I cannot believe what I saw outside Parliament House. Members of the group were placed in the embarrassing position of having to ask members of Parliament to come downstairs immediately and bring four people at a time into Parliament House as their guests. Opposition members had to go through that performance in the foyer so that the group could sit in the gallery to listen to a speech. I have not known that procedure to occur often in this place. The people in question were not violent: they had not spread out into the street, blocking the traffic. There was no reason for the police to be called. All that was needed was for the Minister for Roads to acknowledge their presence. If he does not want to do that, that is not a problem, but he could at least sit in this House and listen to the second reading speech. After all, this bill concerns one of the Government’s most significant road projects for the State of New South Wales.

Where is the Minister for Roads? He is not present in the Chamber. Was it necessary for him to send a message saying, "We have to deal with the mad lot out there in the street, these people who are a threat to democracy. I know, we will declare them black. We will put a ban on them and we will give the Opposition 15 or 20 minutes and see if they can get them in, one at a time." Well, Opposition members got them in one at a time, and the Opposition is pleased and honoured that they are present in the gallery of the Legislative Assembly of New South Wales listening to this speech, which is their democratic right. They do not appear to be posing a threat to democracy.

Mr Price: On a point of order. The practice that has been referred to is not novel. It was introduced by the former Government and has nothing to do with the Carr Government.

Mr SPEAKER: Order! No point of order is involved.
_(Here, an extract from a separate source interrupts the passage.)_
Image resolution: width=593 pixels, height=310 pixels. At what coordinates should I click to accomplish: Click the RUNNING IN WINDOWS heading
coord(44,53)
Mr SOURIS: The Australian Labor Party is absolutely desperate. It looks as though there will be a series of interjections and that points of order will be taken in an attempt to put me off my stride. I do not care how long it takes me to complete my speech. The people who have come to listen to it today will hear it. The honourable member may just as well sit there - solitary representative of the Labor Party that he is - and listen to some commonsense.

Mr E. T. Page: Your numeracy is not very good.

Mr SOURIS: Oh, the Minister for Local Government is in the Chamber. I will give members opposite another five minutes to see if they can raise a crowd. This is important because you will lose the seat of Rockdale at the very least and Labor had better take notice.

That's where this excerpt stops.